- EXERCISE DIRECTIONS -
Reproduce the entire listing below word for word, leaving out no line.

====== INPUT RECORDS

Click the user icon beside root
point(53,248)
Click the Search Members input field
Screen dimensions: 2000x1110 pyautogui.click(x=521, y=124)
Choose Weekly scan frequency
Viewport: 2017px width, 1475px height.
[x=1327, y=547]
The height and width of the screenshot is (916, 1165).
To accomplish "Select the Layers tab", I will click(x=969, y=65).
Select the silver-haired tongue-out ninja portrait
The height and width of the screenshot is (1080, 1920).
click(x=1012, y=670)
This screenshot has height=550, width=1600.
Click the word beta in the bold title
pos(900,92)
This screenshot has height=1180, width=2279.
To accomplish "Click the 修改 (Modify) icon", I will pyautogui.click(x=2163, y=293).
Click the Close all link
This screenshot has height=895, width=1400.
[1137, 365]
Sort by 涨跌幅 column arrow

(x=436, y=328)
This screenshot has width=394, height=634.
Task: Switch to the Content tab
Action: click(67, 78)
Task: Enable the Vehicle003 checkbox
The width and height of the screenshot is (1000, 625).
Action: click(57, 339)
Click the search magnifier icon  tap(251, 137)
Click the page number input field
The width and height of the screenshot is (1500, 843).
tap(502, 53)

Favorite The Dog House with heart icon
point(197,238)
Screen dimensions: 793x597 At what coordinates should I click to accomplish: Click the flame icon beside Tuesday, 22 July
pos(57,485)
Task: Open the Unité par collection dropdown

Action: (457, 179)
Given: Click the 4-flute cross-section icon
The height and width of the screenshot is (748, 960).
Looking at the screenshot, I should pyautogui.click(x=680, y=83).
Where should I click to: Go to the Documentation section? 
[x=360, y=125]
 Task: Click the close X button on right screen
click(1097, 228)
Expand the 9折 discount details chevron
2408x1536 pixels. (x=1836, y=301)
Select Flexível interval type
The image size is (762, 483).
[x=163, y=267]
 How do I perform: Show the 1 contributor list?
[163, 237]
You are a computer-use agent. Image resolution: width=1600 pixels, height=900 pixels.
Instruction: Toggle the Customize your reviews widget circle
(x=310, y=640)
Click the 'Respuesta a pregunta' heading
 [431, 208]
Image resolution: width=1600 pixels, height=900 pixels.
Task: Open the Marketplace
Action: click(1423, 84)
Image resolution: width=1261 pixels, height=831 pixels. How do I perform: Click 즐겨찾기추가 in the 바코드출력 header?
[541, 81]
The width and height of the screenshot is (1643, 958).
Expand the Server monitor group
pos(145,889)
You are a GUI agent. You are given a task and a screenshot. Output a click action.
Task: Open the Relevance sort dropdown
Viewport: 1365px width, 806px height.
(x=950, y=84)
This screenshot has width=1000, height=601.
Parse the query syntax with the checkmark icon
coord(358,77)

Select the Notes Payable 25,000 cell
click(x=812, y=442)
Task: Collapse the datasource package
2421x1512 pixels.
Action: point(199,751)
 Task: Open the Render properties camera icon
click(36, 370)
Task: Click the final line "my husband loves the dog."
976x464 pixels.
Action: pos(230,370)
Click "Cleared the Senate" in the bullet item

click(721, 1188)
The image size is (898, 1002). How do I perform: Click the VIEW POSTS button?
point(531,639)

============

- FINISHED EXERCISE -
Click the user icon beside root
point(53,248)
Click the Search Members input field
Screen dimensions: 2000x1110 pyautogui.click(x=521, y=124)
Choose Weekly scan frequency
Viewport: 2017px width, 1475px height.
[x=1327, y=547]
The height and width of the screenshot is (916, 1165).
To accomplish "Select the Layers tab", I will click(x=969, y=65).
Select the silver-haired tongue-out ninja portrait
The height and width of the screenshot is (1080, 1920).
click(x=1012, y=670)
This screenshot has height=550, width=1600.
Click the word beta in the bold title
pos(900,92)
This screenshot has height=1180, width=2279.
To accomplish "Click the 修改 (Modify) icon", I will pyautogui.click(x=2163, y=293).
Click the Close all link
This screenshot has height=895, width=1400.
[1137, 365]
Sort by 涨跌幅 column arrow

(x=436, y=328)
This screenshot has width=394, height=634.
Task: Switch to the Content tab
Action: click(67, 78)
Task: Enable the Vehicle003 checkbox
The width and height of the screenshot is (1000, 625).
Action: click(57, 339)
Click the search magnifier icon  tap(251, 137)
Click the page number input field
The width and height of the screenshot is (1500, 843).
tap(502, 53)

Favorite The Dog House with heart icon
point(197,238)
Screen dimensions: 793x597 At what coordinates should I click to accomplish: Click the flame icon beside Tuesday, 22 July
pos(57,485)
Task: Open the Unité par collection dropdown

Action: (457, 179)
Given: Click the 4-flute cross-section icon
The height and width of the screenshot is (748, 960).
Looking at the screenshot, I should pyautogui.click(x=680, y=83).
Where should I click to: Go to the Documentation section? 
[x=360, y=125]
 Task: Click the close X button on right screen
click(1097, 228)
Expand the 9折 discount details chevron
2408x1536 pixels. (x=1836, y=301)
Select Flexível interval type
The image size is (762, 483).
[x=163, y=267]
 How do I perform: Show the 1 contributor list?
[163, 237]
You are a computer-use agent. Image resolution: width=1600 pixels, height=900 pixels.
Instruction: Toggle the Customize your reviews widget circle
(x=310, y=640)
Click the 'Respuesta a pregunta' heading
 [431, 208]
Image resolution: width=1600 pixels, height=900 pixels.
Task: Open the Marketplace
Action: click(1423, 84)
Image resolution: width=1261 pixels, height=831 pixels. How do I perform: Click 즐겨찾기추가 in the 바코드출력 header?
[541, 81]
The width and height of the screenshot is (1643, 958).
Expand the Server monitor group
pos(145,889)
You are a GUI agent. You are given a task and a screenshot. Output a click action.
Task: Open the Relevance sort dropdown
Viewport: 1365px width, 806px height.
(x=950, y=84)
This screenshot has width=1000, height=601.
Parse the query syntax with the checkmark icon
coord(358,77)

Select the Notes Payable 25,000 cell
click(x=812, y=442)
Task: Collapse the datasource package
2421x1512 pixels.
Action: point(199,751)
 Task: Open the Render properties camera icon
click(36, 370)
Task: Click the final line "my husband loves the dog."
976x464 pixels.
Action: pos(230,370)
Click "Cleared the Senate" in the bullet item

click(721, 1188)
The image size is (898, 1002). How do I perform: Click the VIEW POSTS button?
point(531,639)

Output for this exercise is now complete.